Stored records
★ ★ ★ ★ ★ ★ ★
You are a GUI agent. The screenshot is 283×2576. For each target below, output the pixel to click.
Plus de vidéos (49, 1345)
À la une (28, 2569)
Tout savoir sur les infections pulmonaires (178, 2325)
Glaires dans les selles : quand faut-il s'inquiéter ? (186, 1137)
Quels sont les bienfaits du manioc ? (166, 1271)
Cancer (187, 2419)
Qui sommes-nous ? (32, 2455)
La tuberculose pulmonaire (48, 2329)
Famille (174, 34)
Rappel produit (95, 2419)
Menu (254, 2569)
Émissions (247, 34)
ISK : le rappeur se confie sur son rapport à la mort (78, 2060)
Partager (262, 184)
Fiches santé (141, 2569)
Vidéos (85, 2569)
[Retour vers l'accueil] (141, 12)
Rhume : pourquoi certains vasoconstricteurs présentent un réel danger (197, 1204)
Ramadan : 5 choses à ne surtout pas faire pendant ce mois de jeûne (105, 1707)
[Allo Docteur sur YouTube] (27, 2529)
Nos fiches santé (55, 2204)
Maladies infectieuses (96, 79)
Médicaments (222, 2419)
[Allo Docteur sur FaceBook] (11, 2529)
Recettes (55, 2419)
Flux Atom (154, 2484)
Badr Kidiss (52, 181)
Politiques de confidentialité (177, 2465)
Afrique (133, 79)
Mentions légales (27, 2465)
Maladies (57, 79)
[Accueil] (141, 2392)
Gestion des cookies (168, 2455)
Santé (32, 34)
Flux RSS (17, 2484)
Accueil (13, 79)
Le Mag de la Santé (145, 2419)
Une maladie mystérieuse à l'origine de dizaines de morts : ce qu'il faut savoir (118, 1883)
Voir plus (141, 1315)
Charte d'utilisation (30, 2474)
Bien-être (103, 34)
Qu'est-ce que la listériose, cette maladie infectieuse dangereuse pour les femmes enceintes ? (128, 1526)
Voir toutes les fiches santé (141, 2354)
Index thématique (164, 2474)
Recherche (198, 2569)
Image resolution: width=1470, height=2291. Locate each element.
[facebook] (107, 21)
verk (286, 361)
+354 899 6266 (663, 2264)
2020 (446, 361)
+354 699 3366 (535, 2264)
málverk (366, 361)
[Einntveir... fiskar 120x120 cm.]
★ ★ ★ ★ ★ ★ ★
Aim of the task: Please give an exact copy of the entries above, from the line with "Vidéos (85, 2569)" down to the line with "[Allo Docteur sur YouTube] (27, 2529)", inclusive, and nothing else.

Result for this exercise:
Vidéos (85, 2569)
[Retour vers l'accueil] (141, 12)
Rhume : pourquoi certains vasoconstricteurs présentent un réel danger (197, 1204)
Ramadan : 5 choses à ne surtout pas faire pendant ce mois de jeûne (105, 1707)
[Allo Docteur sur YouTube] (27, 2529)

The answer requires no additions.